Collection entries:
──────────────────────────────
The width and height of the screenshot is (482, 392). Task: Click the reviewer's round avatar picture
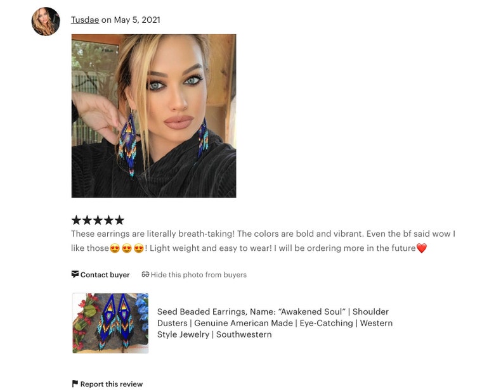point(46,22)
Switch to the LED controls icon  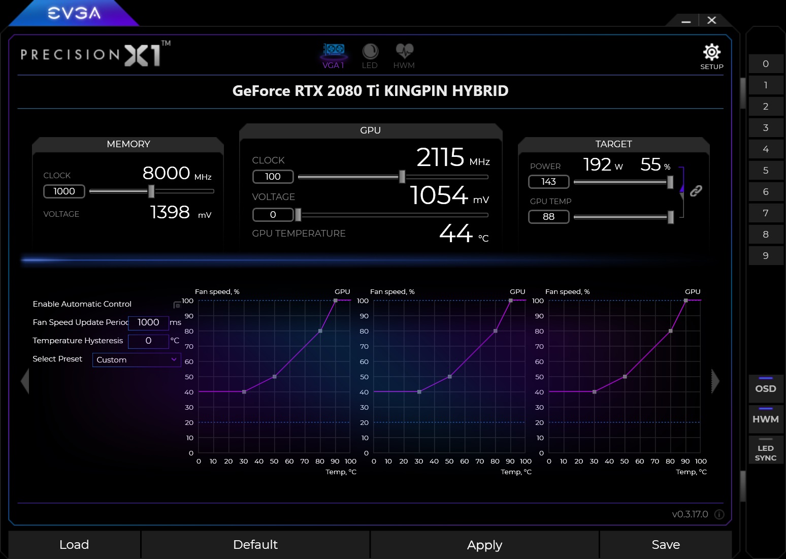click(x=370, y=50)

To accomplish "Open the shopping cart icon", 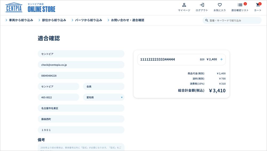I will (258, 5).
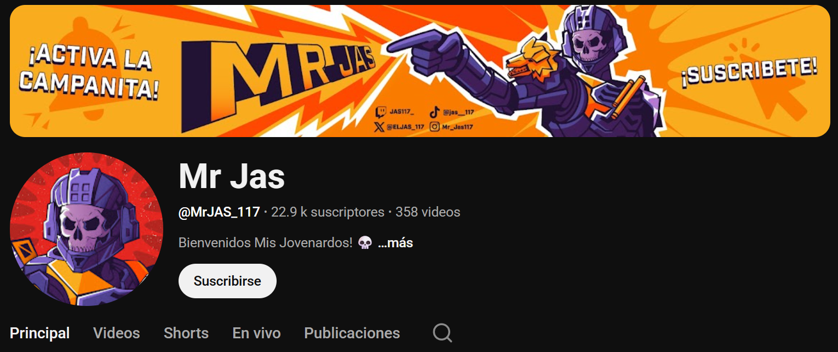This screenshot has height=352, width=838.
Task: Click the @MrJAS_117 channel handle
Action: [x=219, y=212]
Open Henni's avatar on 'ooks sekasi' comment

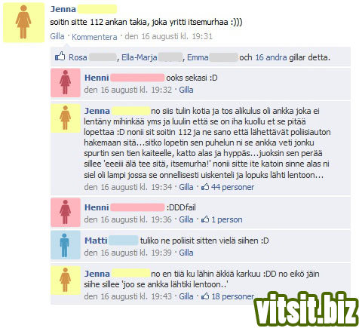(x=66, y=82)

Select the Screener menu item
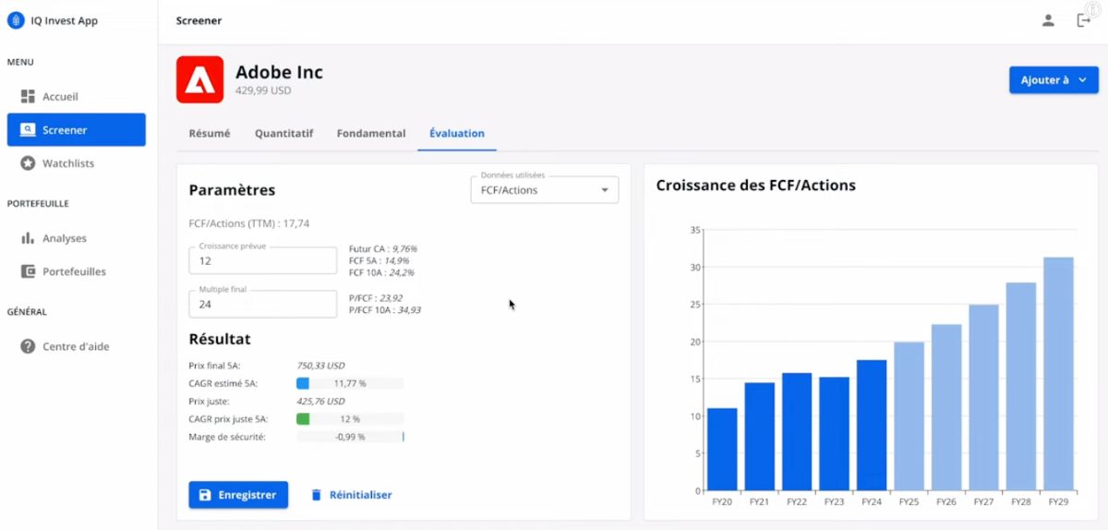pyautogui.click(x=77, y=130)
──────────────────────────────
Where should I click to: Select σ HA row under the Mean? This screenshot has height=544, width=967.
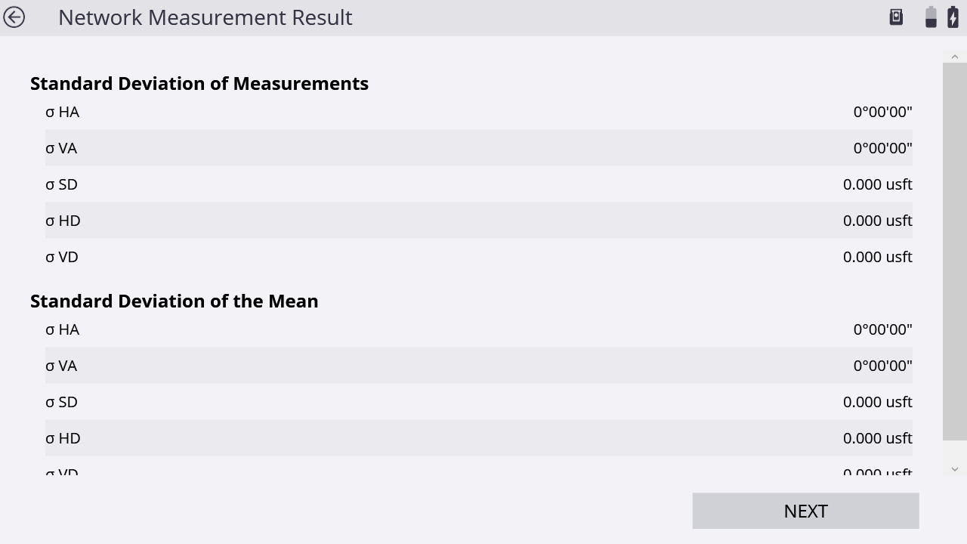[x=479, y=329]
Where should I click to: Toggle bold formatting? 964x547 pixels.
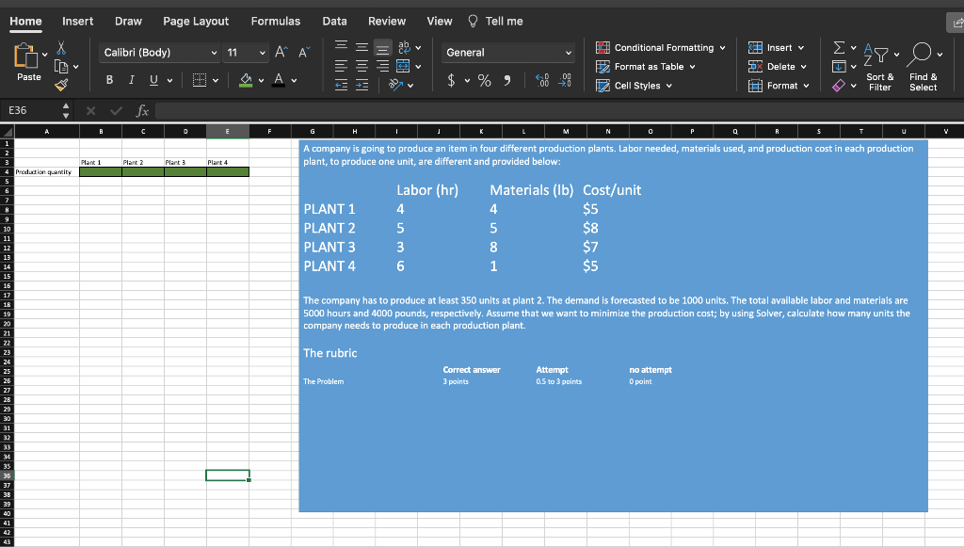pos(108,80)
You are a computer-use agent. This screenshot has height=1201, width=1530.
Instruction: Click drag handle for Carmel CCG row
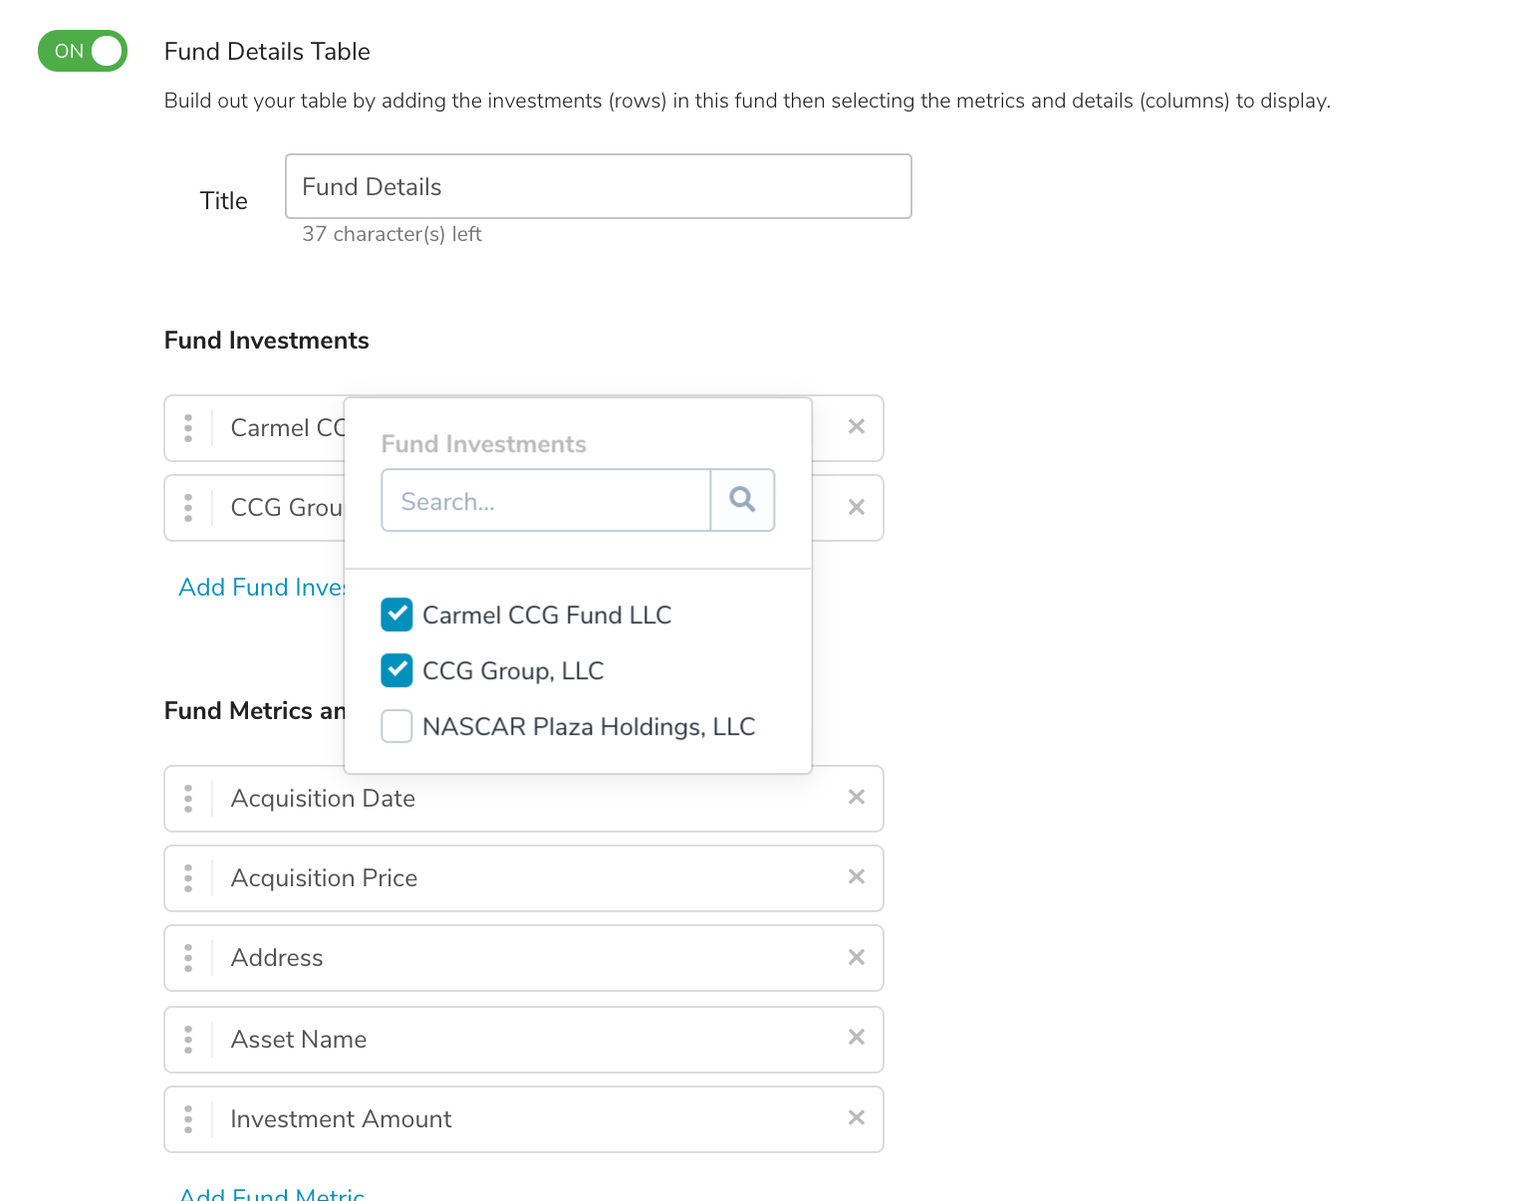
──────────────────────────────
Scan the records above for the lines holding "You are a computer-use" and "Instruction: Click drag". Transcribe those two and every line between them word for word, and no others.

You are a computer-use agent. This screenshot has height=1201, width=1530.
Instruction: Click drag handle for Carmel CCG row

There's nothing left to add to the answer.